Frequently Asked Questions
How do you determine which functional group gets the suffix in IUPAC naming?
The senior group — carboxylic acid > ester > amide > aldehyde > ketone > alcohol > amine > alkene > alkyne > alkane — claims the suffix and anchors the parent chain numbering. Lower-priority groups appear as prefixes: -OH becomes hydroxy- when a ketone is present, C=O becomes oxo- when a carboxylic acid is present, -NH₂ becomes amino-. Number the chain so the senior group gets the lowest locant. For example, 4-oxopentanoic acid: the acid is senior, ketone demoted to oxo-.
What is the difference between an aldehyde and a ketone?

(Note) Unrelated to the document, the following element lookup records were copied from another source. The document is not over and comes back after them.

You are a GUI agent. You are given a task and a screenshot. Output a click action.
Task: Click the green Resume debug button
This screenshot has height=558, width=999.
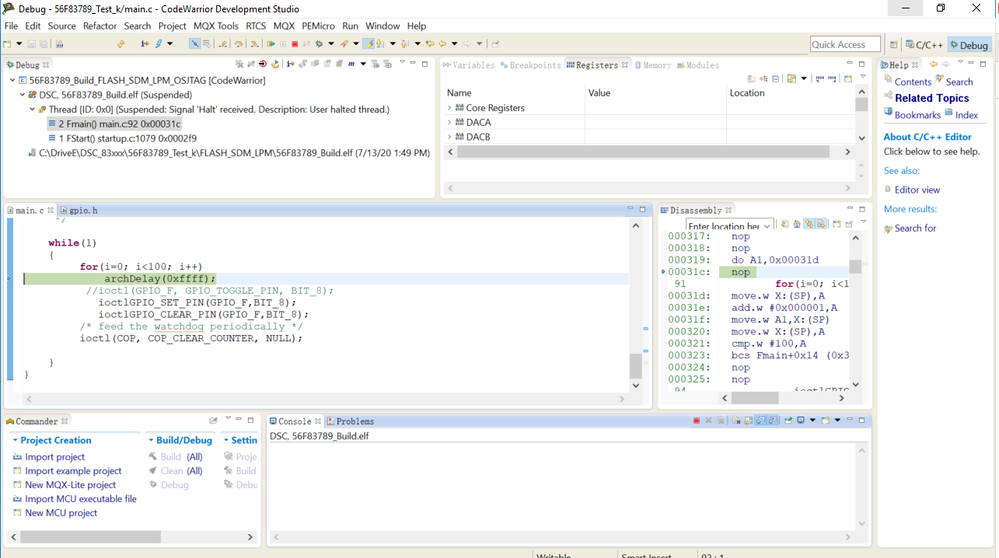click(x=271, y=44)
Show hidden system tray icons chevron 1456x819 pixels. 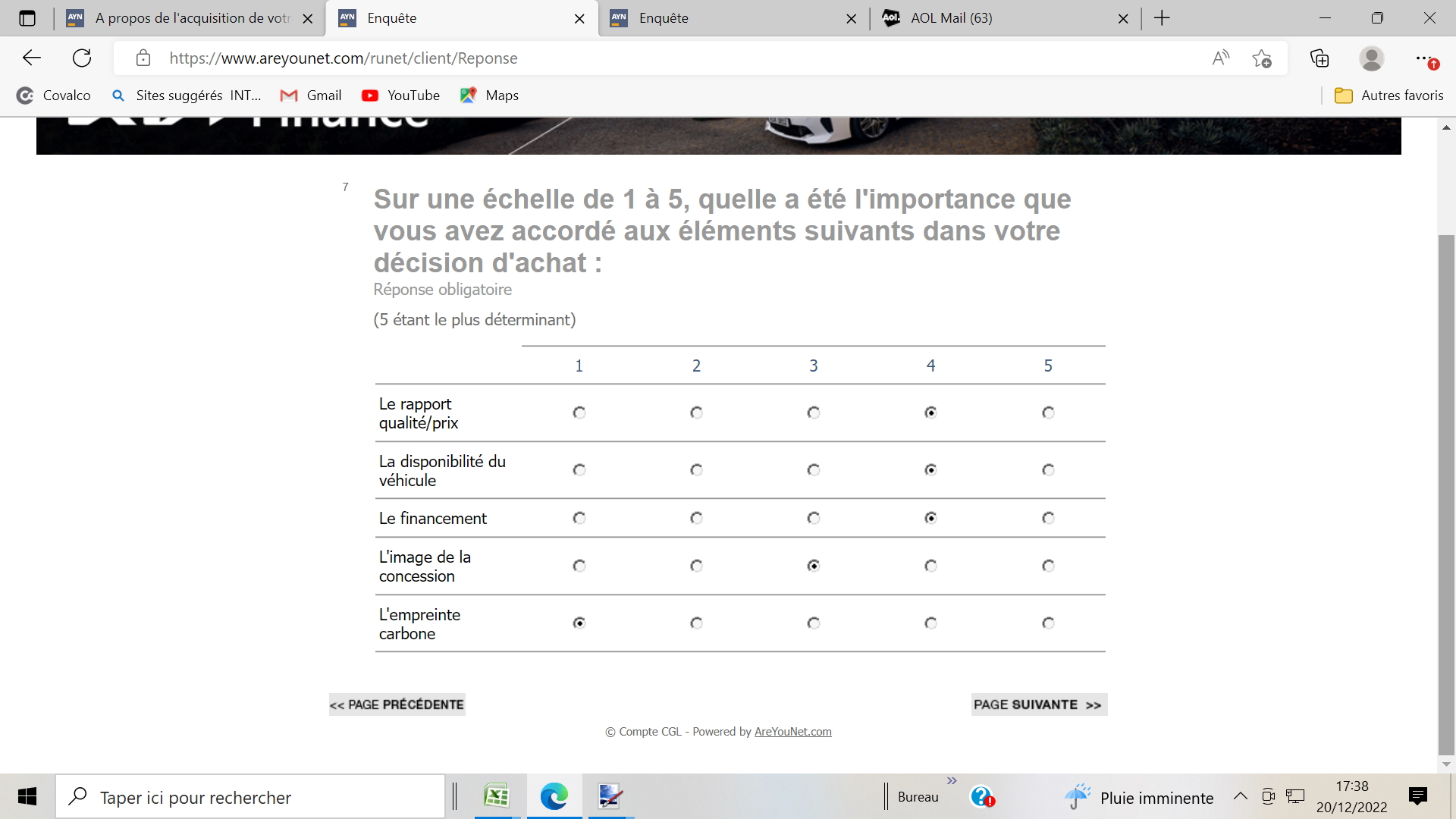coord(1241,796)
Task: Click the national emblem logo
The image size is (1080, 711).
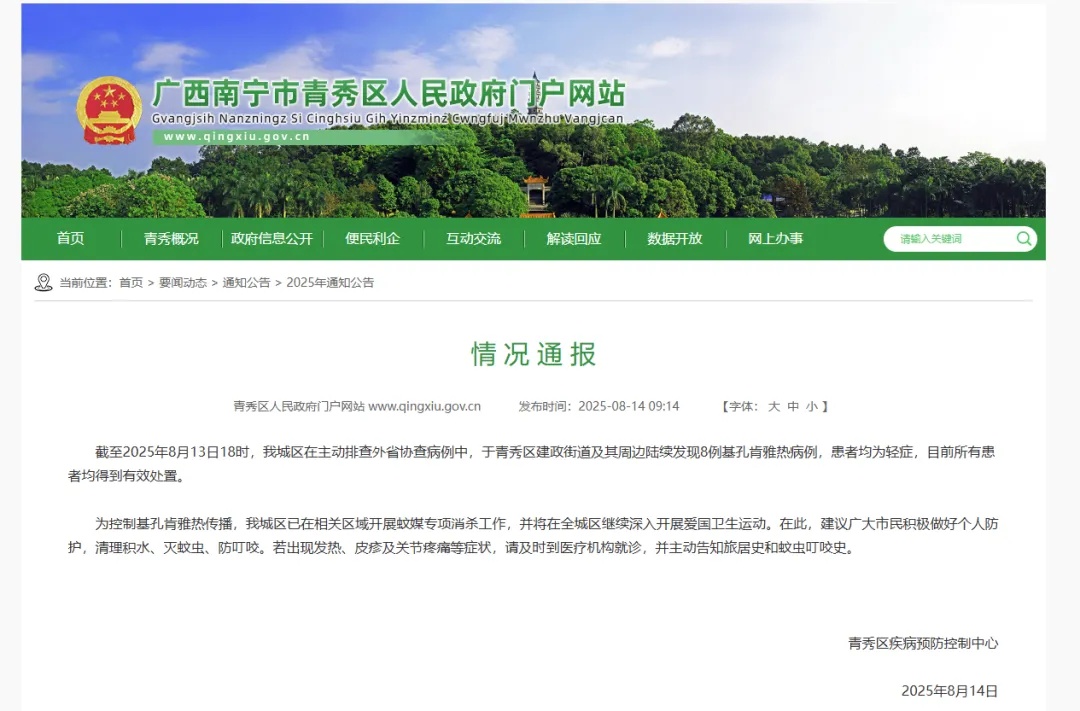Action: [109, 110]
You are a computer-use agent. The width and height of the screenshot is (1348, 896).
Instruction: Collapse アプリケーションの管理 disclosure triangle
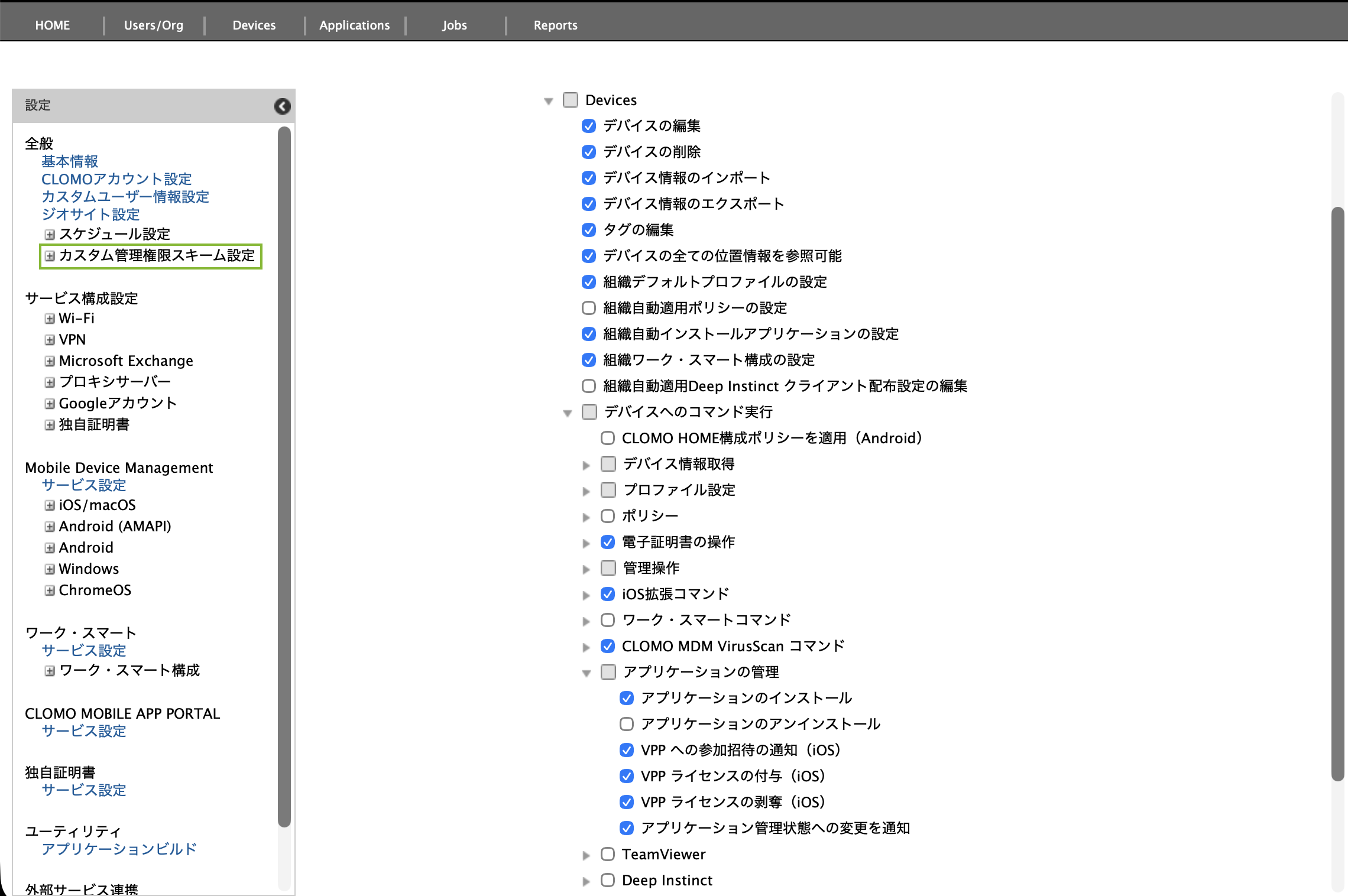pyautogui.click(x=586, y=673)
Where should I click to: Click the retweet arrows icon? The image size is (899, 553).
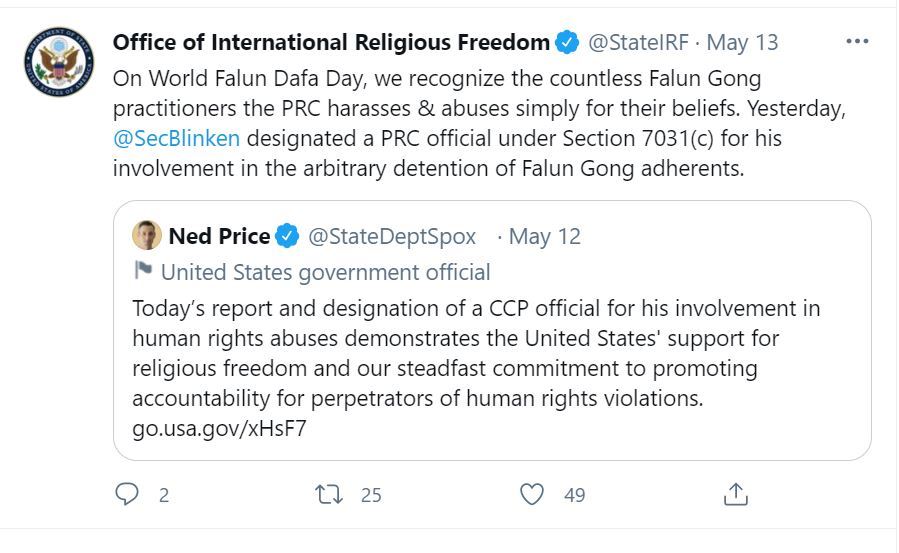(x=327, y=494)
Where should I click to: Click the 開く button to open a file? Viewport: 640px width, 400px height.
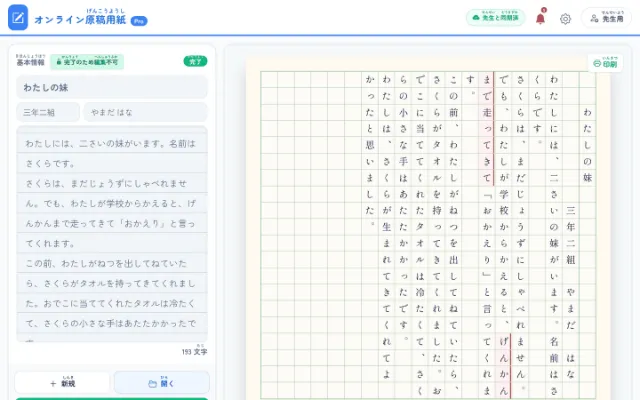point(162,383)
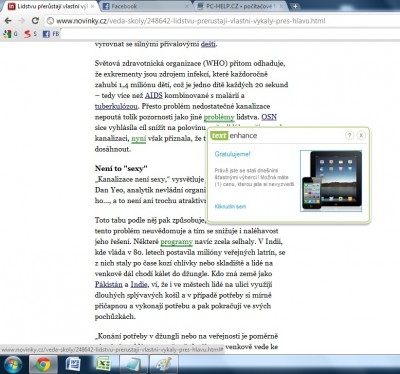This screenshot has height=374, width=400.
Task: Click the help question mark in text enhance popup
Action: [x=349, y=135]
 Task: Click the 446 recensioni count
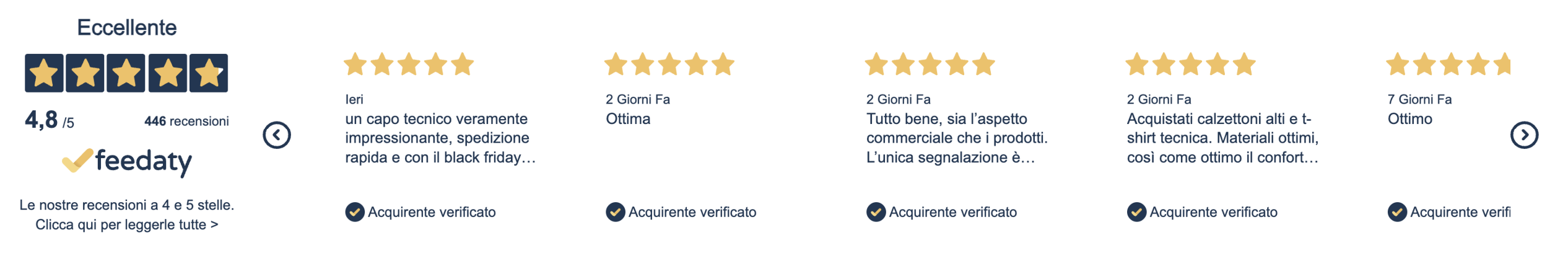[x=186, y=122]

Both share the C=O carbonyl, but aldehydes carry it at chain-terminal position with at least one hydrogen on the carbonyl carbon (R–CHO), while ketones place it between two carbon substituents (R–CO–R'). Aldehydes oxidize easily to carboxylic acids (Tollens, Fehling, KMnO₄ all positive); ketones resist oxidation under those conditions. Aldehydes are also more electrophilic — less steric hindrance and less alkyl donation into the carbonyl — so they undergo nucleophilic addition (hydration, hemiacetal formation) faster than ketones.
Why do carboxylic acids have such high boiling points?
Each –COOH carries both a hydrogen-bond donor (O–H) and acceptor (C=O), so two molecules pair into a cyclic dimer locked by two hydrogen bonds. The dimer is so stable it persists even in the gas phase, effectively doubling the molecular weight that has to vaporize. Acetic acid boils at 118 °C while acetaldehyde (similar molar mass, only an acceptor) boils at 20 °C. The same dimerization explains why short carboxylic acids show abnormally high vapor-phase molecular weights by mass spec.